=== Supplied entries ===

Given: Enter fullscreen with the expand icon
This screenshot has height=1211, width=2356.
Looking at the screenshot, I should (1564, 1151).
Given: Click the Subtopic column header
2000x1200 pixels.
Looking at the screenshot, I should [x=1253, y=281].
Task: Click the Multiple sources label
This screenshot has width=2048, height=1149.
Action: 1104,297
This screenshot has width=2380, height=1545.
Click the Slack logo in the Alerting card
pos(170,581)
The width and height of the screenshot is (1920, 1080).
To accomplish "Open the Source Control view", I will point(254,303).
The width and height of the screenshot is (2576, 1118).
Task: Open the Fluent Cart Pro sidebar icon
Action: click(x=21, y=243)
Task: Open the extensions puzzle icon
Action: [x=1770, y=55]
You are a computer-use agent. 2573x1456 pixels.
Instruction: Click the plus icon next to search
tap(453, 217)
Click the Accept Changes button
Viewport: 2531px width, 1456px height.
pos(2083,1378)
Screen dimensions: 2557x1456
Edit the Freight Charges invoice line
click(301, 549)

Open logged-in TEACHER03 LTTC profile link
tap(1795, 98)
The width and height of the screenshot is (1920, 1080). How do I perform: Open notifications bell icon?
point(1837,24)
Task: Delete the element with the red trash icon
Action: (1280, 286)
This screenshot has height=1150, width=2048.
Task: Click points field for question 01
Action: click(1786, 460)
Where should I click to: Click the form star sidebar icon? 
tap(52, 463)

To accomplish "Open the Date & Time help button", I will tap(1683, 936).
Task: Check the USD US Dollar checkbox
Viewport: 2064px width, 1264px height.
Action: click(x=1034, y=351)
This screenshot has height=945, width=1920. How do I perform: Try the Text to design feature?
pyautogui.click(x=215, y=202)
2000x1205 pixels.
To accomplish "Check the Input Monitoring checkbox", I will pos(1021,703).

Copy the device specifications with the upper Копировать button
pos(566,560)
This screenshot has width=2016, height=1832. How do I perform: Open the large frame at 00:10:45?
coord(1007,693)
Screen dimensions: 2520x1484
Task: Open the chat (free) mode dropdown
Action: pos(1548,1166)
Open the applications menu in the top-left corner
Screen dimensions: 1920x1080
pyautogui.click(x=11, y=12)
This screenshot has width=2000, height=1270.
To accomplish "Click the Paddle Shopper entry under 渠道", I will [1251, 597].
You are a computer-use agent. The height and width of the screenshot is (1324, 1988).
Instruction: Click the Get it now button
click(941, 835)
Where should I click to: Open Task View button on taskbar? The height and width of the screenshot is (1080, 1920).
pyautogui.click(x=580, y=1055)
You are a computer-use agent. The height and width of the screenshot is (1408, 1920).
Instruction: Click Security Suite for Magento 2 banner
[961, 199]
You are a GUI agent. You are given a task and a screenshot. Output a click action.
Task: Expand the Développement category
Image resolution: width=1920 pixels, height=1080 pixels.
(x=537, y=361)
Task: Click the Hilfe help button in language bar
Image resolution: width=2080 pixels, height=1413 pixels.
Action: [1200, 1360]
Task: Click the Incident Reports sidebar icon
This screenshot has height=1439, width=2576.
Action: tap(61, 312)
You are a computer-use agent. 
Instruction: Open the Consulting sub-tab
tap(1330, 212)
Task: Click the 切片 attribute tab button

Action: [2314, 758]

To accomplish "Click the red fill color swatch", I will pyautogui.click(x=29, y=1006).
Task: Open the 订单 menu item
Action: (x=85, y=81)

===

Aim of the exercise:
Go through the records above and copy every line with the word "help".

Output below:
To accomplish "Open the Date & Time help button", I will tap(1683, 936).
Task: Click the Hilfe help button in language bar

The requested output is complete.